TEXT SECTION:
After injuring both of his ankles in a fall on Mt. Shasta Monday afternoon, a 23-year-old Orinda man stayed the night on the mountain with two rangers who were deployed to help.

James Spencer Wallace called 911 at about 5:15 p.m. on Oct. 5 to report his accident, and a ping from his phone placed him off the Avalanch Gulch trail route at about 12,000 feet, according to a press release from the Siskiyou County Sheriff Office's Search and Rescue coordinator Deputy Mike Burns.

California Highway Patrol northern division Air Operations out of Redding requesting A California Highway Patrol helicopter responded and located Wallace, however due to his location and impending nightfall they were unable to rescue him. The helicopter team transported U.S. Forest Service climbing rangers Nick Meyers and Forest Coots near to Wallace's location, Burns said. The rangers were able to stabilize the injured man.

A United States Army National Guard helicopter capable of doing night operations was requested through the California Governor’s Office of Emergency Services. However, due to the area they were also unable to perform a rescue, Burns said.

Climbers from Siskiyou County Sheriff’s Office Search and Rescue, Jackson County Sheriff’s Office Search and Rescue, and an additional USFS climbing ranger began to hike to the scene, Burns said. Meyer relayed that there was active rock fall and a night rescue would be dangerous.

A decision was made for Meyers and Coots to locate a safety zone and prepare to stay the night, which they did.

At approximately 7:30 a.m. the following moring, CHP H-14 responded back to the scene and was able to safely hoist Wallace off the mountain and transport him to the Old Ski Bowl, where Mt. Shasta Ambulance took him to a local hospital.

ENTRIES PROVIDED:
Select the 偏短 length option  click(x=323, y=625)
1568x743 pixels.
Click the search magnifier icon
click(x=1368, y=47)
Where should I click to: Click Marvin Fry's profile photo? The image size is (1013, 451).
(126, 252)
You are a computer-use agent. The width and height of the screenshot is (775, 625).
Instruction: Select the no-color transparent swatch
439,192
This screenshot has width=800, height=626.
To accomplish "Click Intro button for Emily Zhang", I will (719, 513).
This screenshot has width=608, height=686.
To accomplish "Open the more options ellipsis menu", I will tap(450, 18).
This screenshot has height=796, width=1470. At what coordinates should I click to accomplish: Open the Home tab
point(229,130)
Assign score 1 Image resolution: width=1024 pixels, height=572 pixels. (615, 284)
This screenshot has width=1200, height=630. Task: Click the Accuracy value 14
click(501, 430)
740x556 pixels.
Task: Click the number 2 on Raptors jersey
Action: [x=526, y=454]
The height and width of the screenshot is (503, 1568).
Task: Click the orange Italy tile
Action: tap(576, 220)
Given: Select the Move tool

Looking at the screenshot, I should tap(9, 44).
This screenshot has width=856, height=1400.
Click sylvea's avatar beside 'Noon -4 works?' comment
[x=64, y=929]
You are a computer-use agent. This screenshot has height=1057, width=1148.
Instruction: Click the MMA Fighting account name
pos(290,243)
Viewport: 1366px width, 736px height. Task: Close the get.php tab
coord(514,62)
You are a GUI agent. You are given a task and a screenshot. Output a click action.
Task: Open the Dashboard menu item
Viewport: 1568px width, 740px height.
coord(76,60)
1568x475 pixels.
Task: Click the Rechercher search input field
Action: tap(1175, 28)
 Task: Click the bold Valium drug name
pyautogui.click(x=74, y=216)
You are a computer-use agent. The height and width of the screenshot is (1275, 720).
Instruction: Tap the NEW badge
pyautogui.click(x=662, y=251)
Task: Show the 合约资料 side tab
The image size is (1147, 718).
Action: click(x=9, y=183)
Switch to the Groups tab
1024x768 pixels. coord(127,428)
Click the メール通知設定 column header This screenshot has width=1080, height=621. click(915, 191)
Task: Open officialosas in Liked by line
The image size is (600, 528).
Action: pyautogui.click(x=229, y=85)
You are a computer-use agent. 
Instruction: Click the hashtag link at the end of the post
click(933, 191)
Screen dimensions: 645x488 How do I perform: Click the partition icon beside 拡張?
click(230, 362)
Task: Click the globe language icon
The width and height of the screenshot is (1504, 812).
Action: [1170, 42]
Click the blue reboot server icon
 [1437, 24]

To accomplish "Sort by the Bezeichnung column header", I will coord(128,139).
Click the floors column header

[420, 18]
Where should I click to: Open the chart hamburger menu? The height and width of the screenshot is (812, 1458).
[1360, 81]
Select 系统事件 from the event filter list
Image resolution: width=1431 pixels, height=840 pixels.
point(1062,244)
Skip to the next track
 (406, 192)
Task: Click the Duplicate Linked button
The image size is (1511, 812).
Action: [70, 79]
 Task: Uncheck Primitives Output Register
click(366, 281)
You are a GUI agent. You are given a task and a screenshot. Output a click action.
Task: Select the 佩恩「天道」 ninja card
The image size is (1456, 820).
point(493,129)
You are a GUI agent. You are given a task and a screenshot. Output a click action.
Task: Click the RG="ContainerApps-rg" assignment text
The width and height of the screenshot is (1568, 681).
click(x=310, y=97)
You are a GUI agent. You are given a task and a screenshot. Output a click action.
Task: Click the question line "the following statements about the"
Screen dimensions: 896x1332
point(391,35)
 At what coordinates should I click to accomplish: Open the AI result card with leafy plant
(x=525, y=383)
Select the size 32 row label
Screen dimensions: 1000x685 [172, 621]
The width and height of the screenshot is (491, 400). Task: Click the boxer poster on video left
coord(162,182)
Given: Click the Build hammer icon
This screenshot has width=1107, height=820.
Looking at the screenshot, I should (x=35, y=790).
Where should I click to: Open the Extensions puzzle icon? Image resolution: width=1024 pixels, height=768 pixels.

TASK ITEM:
Please copy everything in the Mt. Shasta rescue article above from "Climbers from Siskiyou" down to "which they did.", word for word.

RESPONSE:
Climbers from Siskiyou County Sheriff’s Office Search and Rescue, Jackson County Sheriff’s Office Search and Rescue, and an additional USFS climbing ranger began to hike to the scene, Burns said. Meyer relayed that there was active rock fall and a night rescue would be dangerous.

A decision was made for Meyers and Coots to locate a safety zone and prepare to stay the night, which they did.